[Start of Attachment]

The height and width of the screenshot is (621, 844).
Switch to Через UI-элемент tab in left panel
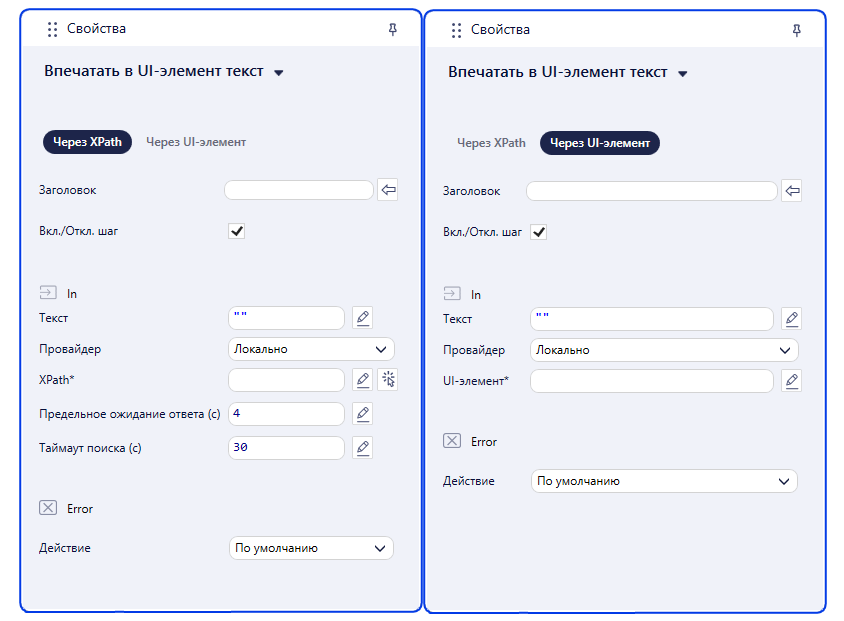(x=196, y=142)

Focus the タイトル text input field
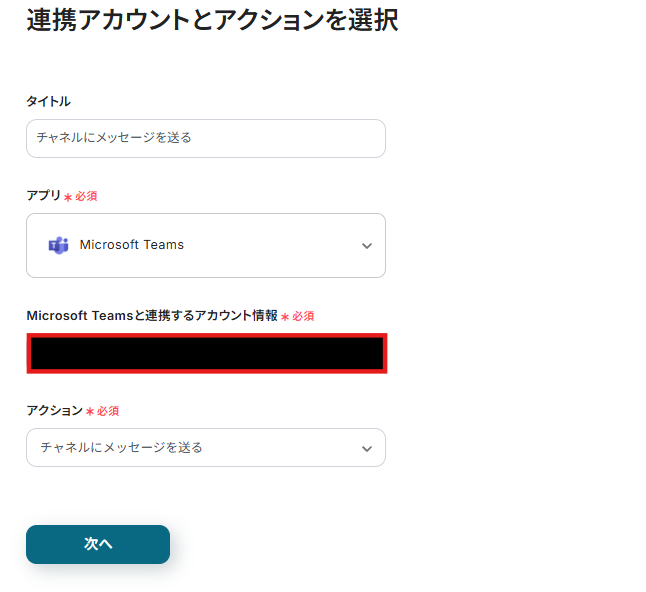click(205, 138)
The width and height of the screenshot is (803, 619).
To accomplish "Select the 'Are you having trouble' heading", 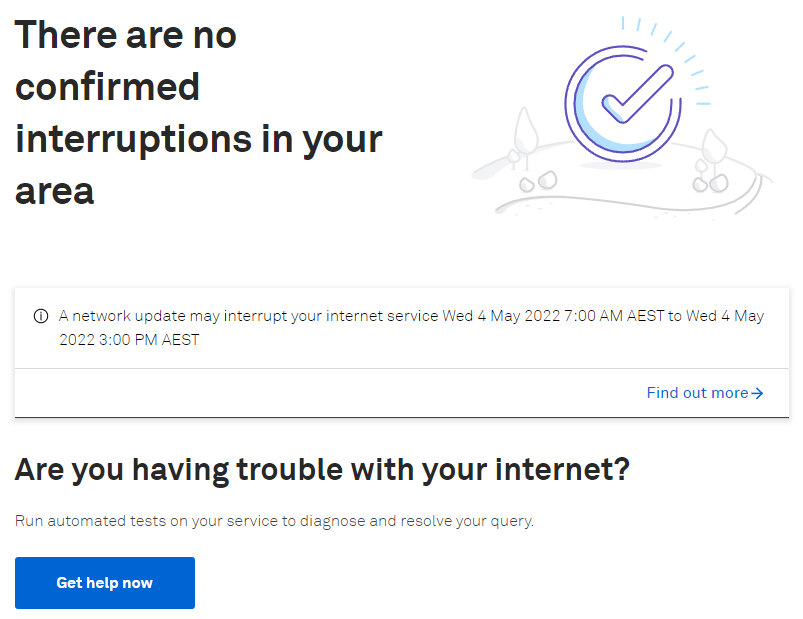I will pos(322,469).
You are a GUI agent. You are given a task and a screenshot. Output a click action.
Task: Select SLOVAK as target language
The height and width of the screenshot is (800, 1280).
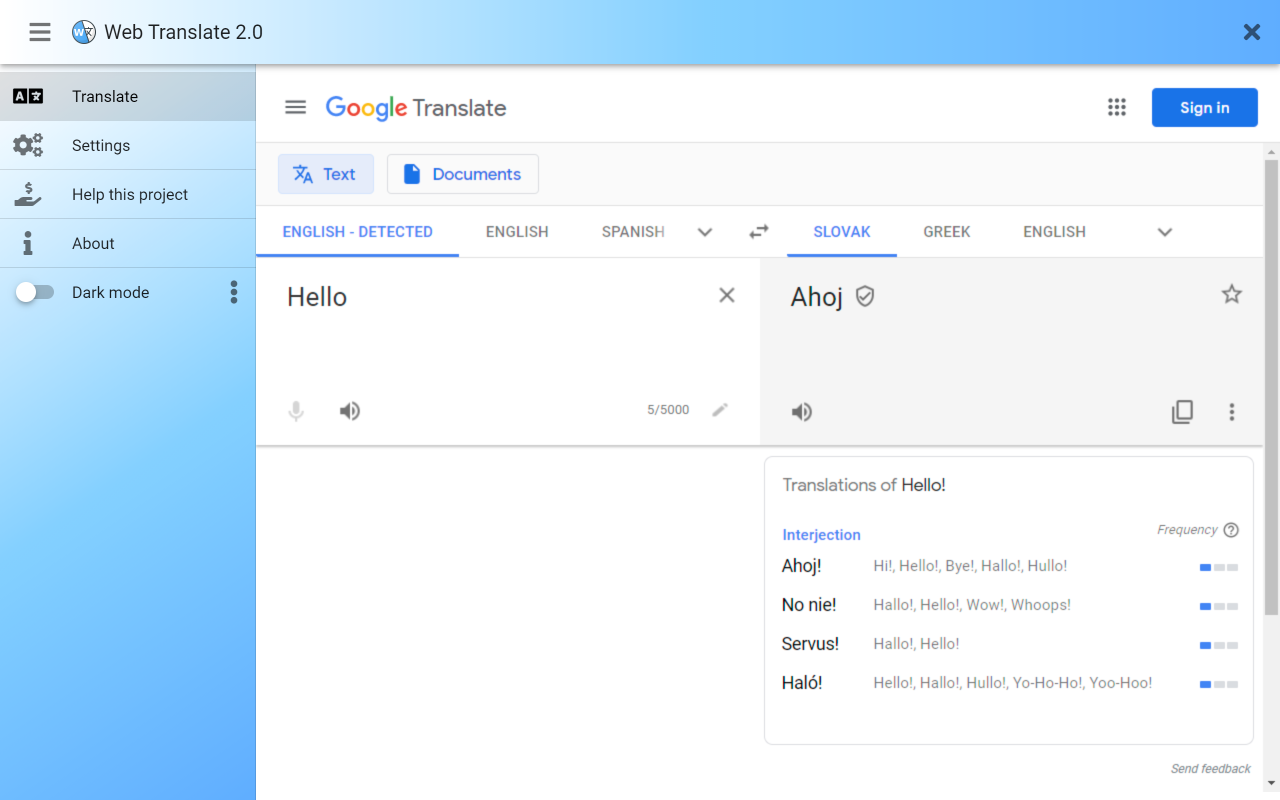(x=841, y=231)
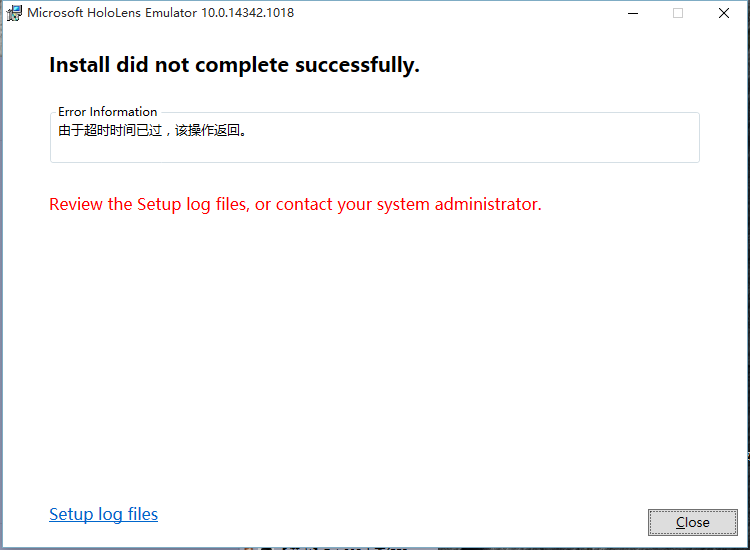Click 'contact your' in the red message

(x=324, y=204)
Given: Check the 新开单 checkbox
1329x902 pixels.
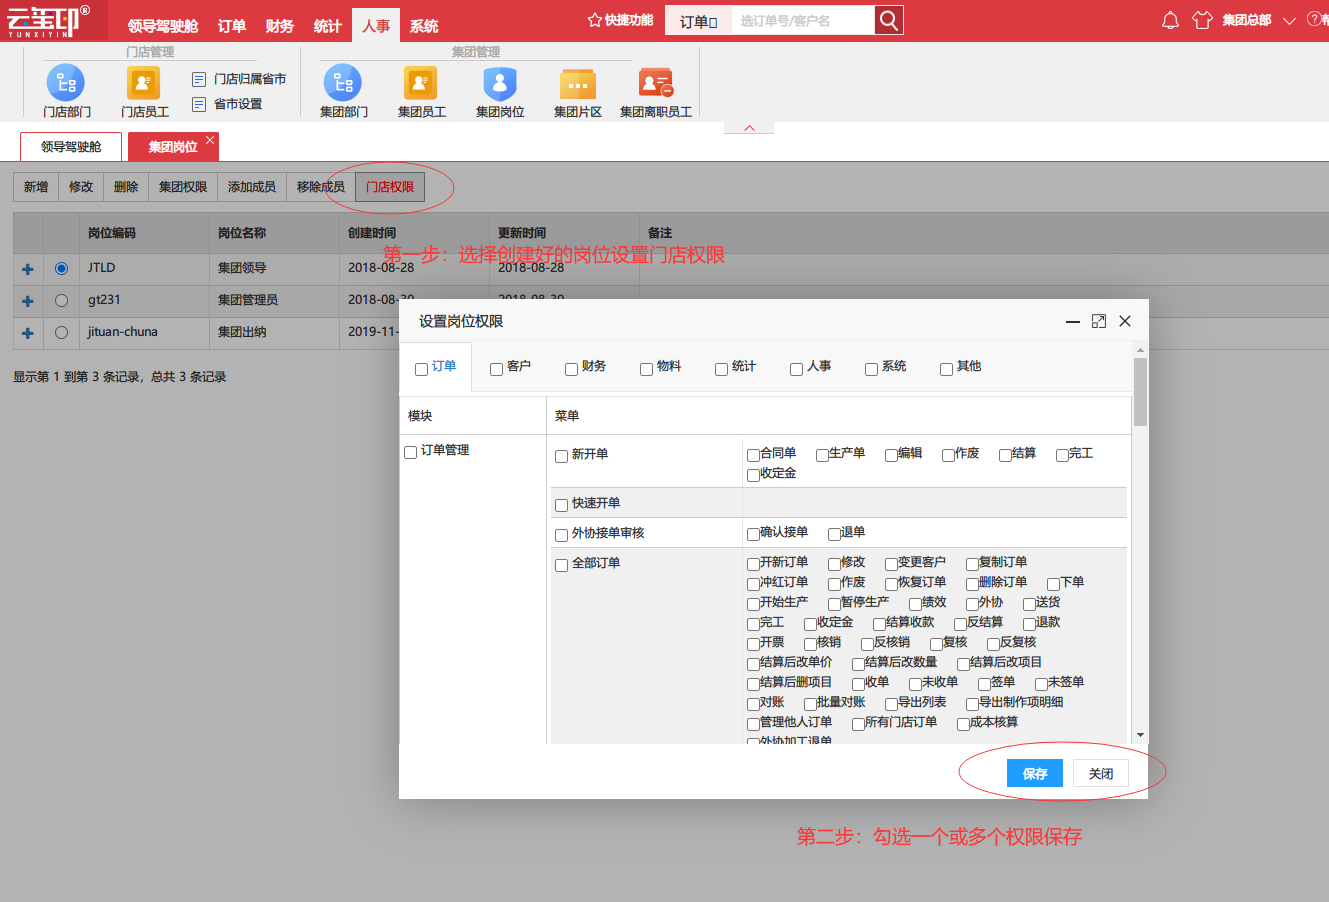Looking at the screenshot, I should point(562,456).
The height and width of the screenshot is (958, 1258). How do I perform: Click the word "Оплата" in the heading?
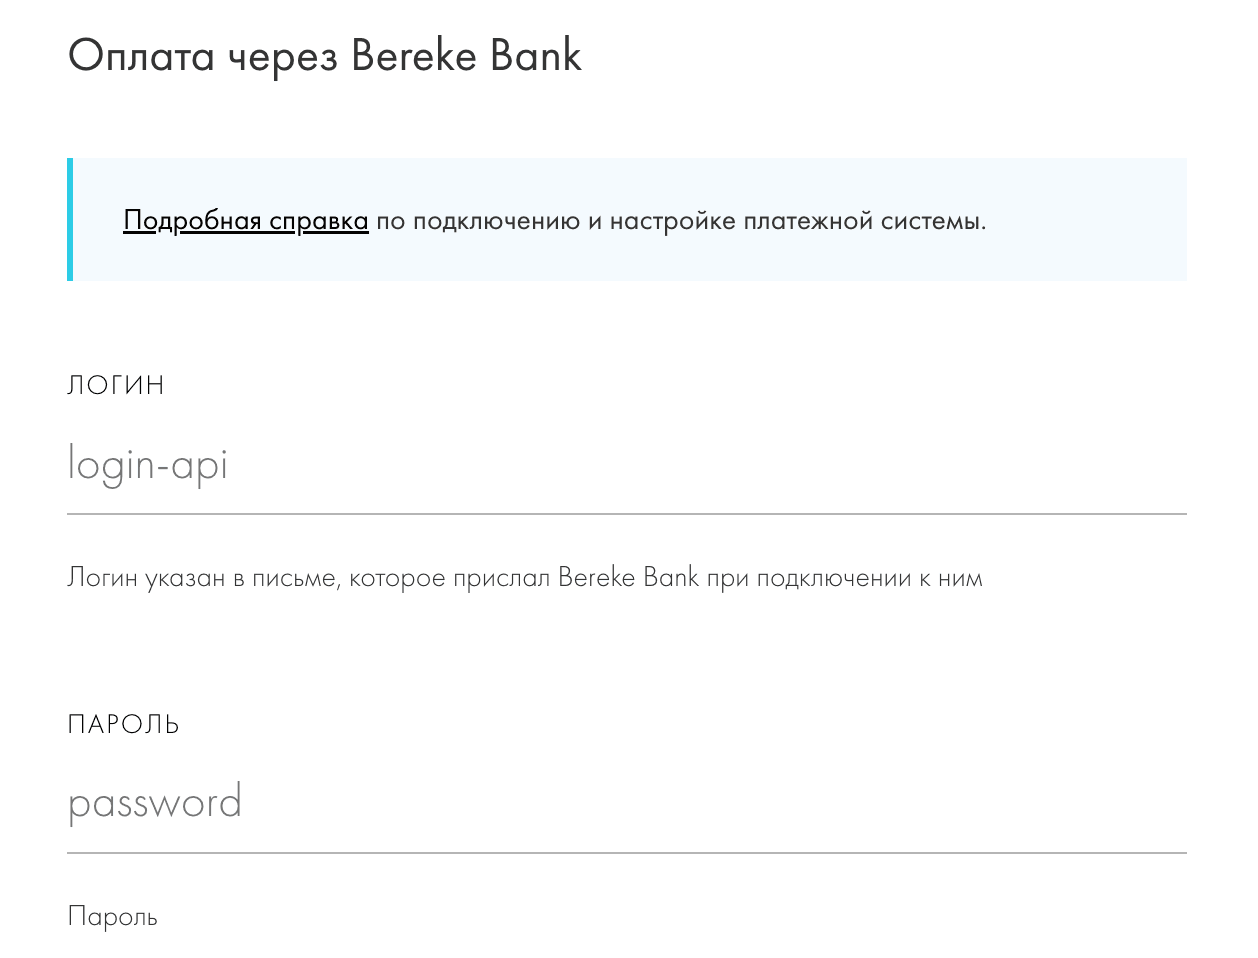(141, 57)
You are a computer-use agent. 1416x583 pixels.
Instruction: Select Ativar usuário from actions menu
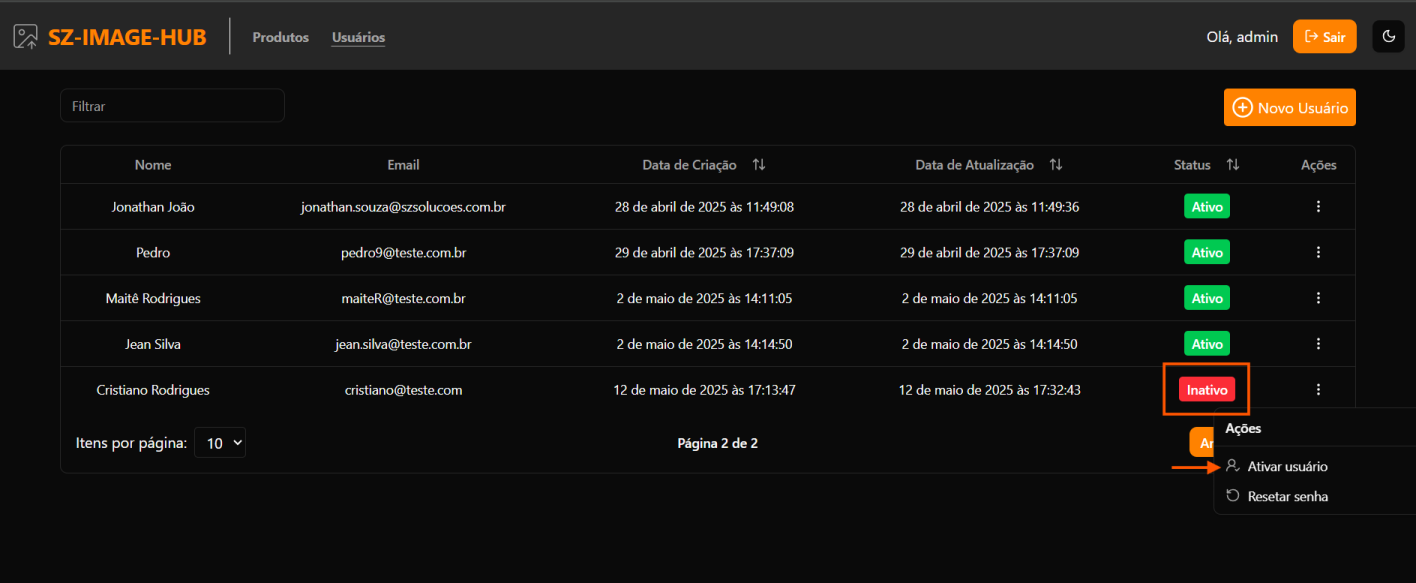[x=1287, y=467]
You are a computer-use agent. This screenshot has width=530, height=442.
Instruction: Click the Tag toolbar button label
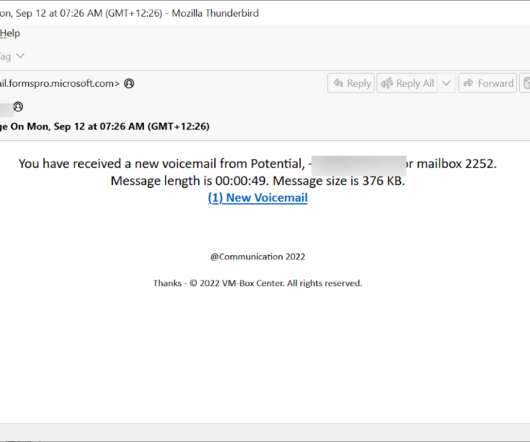point(6,56)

[End of Attachment]

- Required work:
Every line from the one that holds "Instruction: Select Ativar" to the last line of the records above goes into the answer, exactly as written; nothing else does, and no picture does either.

- The answer:
Instruction: Select Ativar usuário from actions menu
[x=1287, y=467]
You are a computer-use agent. This screenshot has width=530, height=442.
Instruction: Click the Tag toolbar button label
point(6,56)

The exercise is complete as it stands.